Thinking back to a situation where one of my team was experiencing a very public personal issue, and working at an organisation that deeply valued its public reputation, you would think letting them go would be the be obvious choice. The trouble was, I knew their character and the issue at hand was not in-line with who they were. So I had a choice; to stand firm with my organisation and protect its reputation at all costs, or request the time to understand the inconsistency of their character and the  situation.

It is situations like these that highlight the difference between management and relational leadership. There is room for both but I would suggest that when times are tough it is relational leadership that will not only get you through, but bring real health to the situation.

Growing into a relational leader has been a journey over many years. If I was to liken it to anything, it would be like my faith. Having grown up in the church, I just accepted that this was my faith belief. It provided comfort and belonging as long as I remained within the bounds of what was acceptable. This type of lifestyle was great until I’d encountered adversity that existed beyond the realms of religious decorum. Simply put, the rules couldn’t offer me wise counsel for some of life’s situations. It was at that point that I sought out a personal relationship with Jesus, not just a religion. It was here that  relationship offered a depth of understanding and personalised direction that will helped me navigate the toughest of times.

Transferring the concept of relational leadership over managerial decorum into your team environment can be tricky. I am not suggesting that when boundaries are crossed, decisive management should not to be exercised. I am also not advocating for every team member to become a close personal friend. To find balance here is to take the time to get to know your staff, team members and your leaders; to know their character, values, passions and personal pains. By getting below the surface we gain the ability to respond with authentic empathy to our teams personal and work place challenges. This personal knowledge also builds our own confidence in our teams ability to handle situations out of our own field of view. Ultimately, building our trust in their responses to the difficult situations simply because we have taken the time to get to know who they really are.

Before we get to the practical part, it is important we don’t devalue authentic relational leadership by categorizing it as a skill to be mastered. Instead lets look at relational leadership as an extension of our own character, uncovering the characteristics that we need to work on and weighing up if we are willing to pay the personal costs of becoming an authentic relational leader.

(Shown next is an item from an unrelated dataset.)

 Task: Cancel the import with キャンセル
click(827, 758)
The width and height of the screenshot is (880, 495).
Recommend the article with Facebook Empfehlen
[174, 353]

When time is short it is easy to prioritise the task over taking out the time and energy to really get to know your team. This is fine for a season but if you neglect to lay the relational foundations of your leadership early, when adversity strikes it may be too late to build the relational understanding to facilitate a truly inclusive team solution. Relational leadership starts at the beginning. Whether you are the new leader walking in to lead a team, or a new person has joined your team, to have an authentic relational relationship, we need to start getting to know our people from the start. Getting to know your team members early will lay the foundations for relational dividends long into the future.

Genuine relational leadership is also a two-way street, not just a top down manager-worker relationship. A critical component to this is vulnerability. Here, we need to show them the same level of vulnerability that we expect from them. This can be very uncomfortable, but also rewarding. As we show our teams the same level of vulnerability we are asking of them, it will only serve to build their trust. This depth of vulnerability will also give them the confidence that even when they don’t understand the situation, they can be confident that we have their best intentions at heart.

If we are going to seek to get to know our teams on a deeper level, we need to practice what we preach. The relational window we give our teams into our lives will give them the ability to see the inconsistencies between our own character and our actions. Whilst this may seem scary for some, we should see this a personal challenge to personify the character traits we seek to perpetuate in our teams. Are you prepared to let your team hold you accountable the same way you do for them?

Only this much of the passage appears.